There may come a time when corrective lens will not achieve the balance between your eyes for optimum binocular use. When you reach that time or point, a high quality monocular may serve you better than you would think possible.
Over the years I have observed persons who just have difficulty using binoculars. They can't get them to focus, find them awkward to use, etc.
Of course many binoculars out in BF land are slightly out of collimation, ergonomically so so, or just plain optically inferior. These folks often give up on binoculars without really understanding why they have done so.
They may like me have eyes that are unequal in acuity and uncorrectable with prescription eye glasses. For years I naively assumed that once I had glasses, my acuity and astigmatism problems would be solved. But a closer examination has shown otherwise.
It is perhaps equally naive to assume that the optics in both right and left barrels are identical, especially in high end optics. I think we all have seen otherwise. A story comes to mind. I had a professor friend who had a middlin pair of binoculars which he took apart to clean. They were badly out of collimation when he reassembled them, and I told him so. But he found them OK. Why? Because he was blind in one eye. A monocular would have served him well.
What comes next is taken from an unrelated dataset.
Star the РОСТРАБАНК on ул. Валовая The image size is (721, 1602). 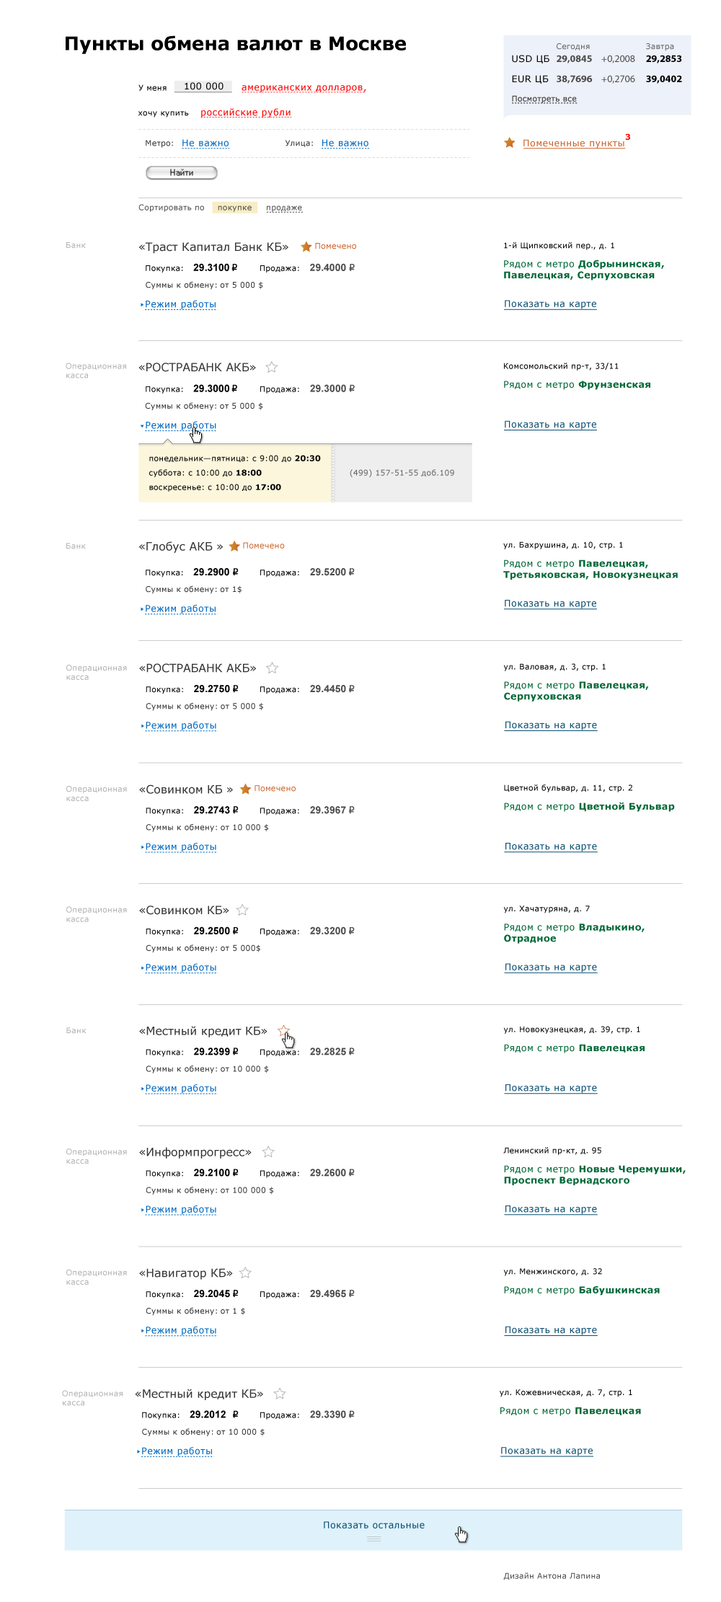point(272,668)
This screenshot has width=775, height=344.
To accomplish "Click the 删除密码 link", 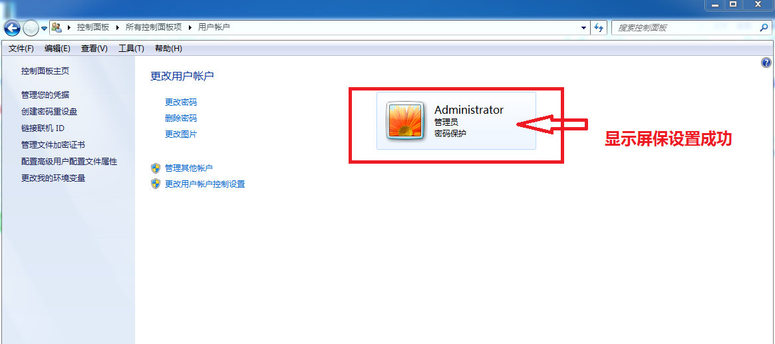I will click(181, 118).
At the rifle range one day punching holes in targets, I discovered my eyes were not well matched. I habitually use my right eye with a spotting scope. Nothing is harder than finding small caliber holes in a black target at long range. I couldn't find the holes but a fellow shooter looking through my spotting scope could. He suggested I try my left eye. And yes, I could barely see the holes. Two things were learned that day. One, my eyes are not as good as I thought they were, and two, my left eye is the better one.
Applying this to binoculars got me thinking. Perhaps for occasional use, a monocular would be just fine. But I had to demonstrate to myself first that I could focus my right eye as well as my left eye through my alpha binoculars.
But I can't. So now I am using my monocular more and more and learning to steady it. It is handy, easy to carry in one pocket, and very satisfying. I'm not suggesting that the reader abandon his binoculars. For some out there in BF land a quality monocular may be a good choice as you grow older.
John
Thanks for that, John. Itīs one of the issues that Iīve thought about now that Iīm a card-carrying member of the Grey Population....over the years my parts will begin to wear out and the grim reality is that no amount of alpha technology will reverse the process. Canīt wait to start testing "alpha monoculars" when the time comes!
I wear glasses mostly for reading and driving at night, and have almost always had the the problem that when I use binoculars without the glasses, no one diopter setting ever works for me. The diopter is supposedly set for one setting and works near and far. I suspect my eyes are similar at far distance and more different at close.
The problem is lesss and less, the more I pay for the binos, and 8x is definitely easier than 10x.